* TASK DETAILS *
Output the data word for word. Begin at its first line and end at the line with "The image size is (1024, 484).".

[Records from a data collection]
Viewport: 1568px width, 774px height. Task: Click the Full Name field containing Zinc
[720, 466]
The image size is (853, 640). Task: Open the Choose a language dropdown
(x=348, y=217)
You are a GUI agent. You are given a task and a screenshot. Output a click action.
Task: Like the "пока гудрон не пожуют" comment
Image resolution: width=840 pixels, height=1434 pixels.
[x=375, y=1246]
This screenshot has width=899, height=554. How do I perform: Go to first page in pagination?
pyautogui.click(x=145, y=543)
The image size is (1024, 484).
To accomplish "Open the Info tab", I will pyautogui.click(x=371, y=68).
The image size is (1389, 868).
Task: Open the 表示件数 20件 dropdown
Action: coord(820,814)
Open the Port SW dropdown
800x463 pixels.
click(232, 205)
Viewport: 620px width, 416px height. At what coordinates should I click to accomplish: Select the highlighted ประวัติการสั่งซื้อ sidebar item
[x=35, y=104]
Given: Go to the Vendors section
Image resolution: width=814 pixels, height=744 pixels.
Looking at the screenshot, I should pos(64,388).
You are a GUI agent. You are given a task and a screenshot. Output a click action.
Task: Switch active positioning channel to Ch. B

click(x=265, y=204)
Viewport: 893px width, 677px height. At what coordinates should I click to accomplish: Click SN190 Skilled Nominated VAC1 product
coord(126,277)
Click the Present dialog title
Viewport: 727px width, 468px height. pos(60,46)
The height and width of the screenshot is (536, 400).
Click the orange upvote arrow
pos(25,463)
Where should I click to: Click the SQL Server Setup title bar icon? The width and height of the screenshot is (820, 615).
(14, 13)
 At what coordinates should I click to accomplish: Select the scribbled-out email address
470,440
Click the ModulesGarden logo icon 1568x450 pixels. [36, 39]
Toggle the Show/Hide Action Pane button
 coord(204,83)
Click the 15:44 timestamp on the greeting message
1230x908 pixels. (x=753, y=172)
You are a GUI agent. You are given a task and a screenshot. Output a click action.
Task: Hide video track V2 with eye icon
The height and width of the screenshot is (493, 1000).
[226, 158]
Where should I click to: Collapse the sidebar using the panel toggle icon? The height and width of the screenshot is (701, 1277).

* SOLUTION FOR THIS TASK *
Viewport: 1568px width, 774px height. Task: Click the Full Name field containing Zinc
[720, 466]
The image size is (853, 640). Task: Open the Choose a language dropdown
(x=348, y=217)
You are a GUI agent. You are given a task and a screenshot. Output a click action.
Task: Like the "пока гудрон не пожуют" comment
Image resolution: width=840 pixels, height=1434 pixels.
[x=375, y=1246]
This screenshot has width=899, height=554. How do I perform: Go to first page in pagination?
pyautogui.click(x=145, y=543)
The image size is (1024, 484).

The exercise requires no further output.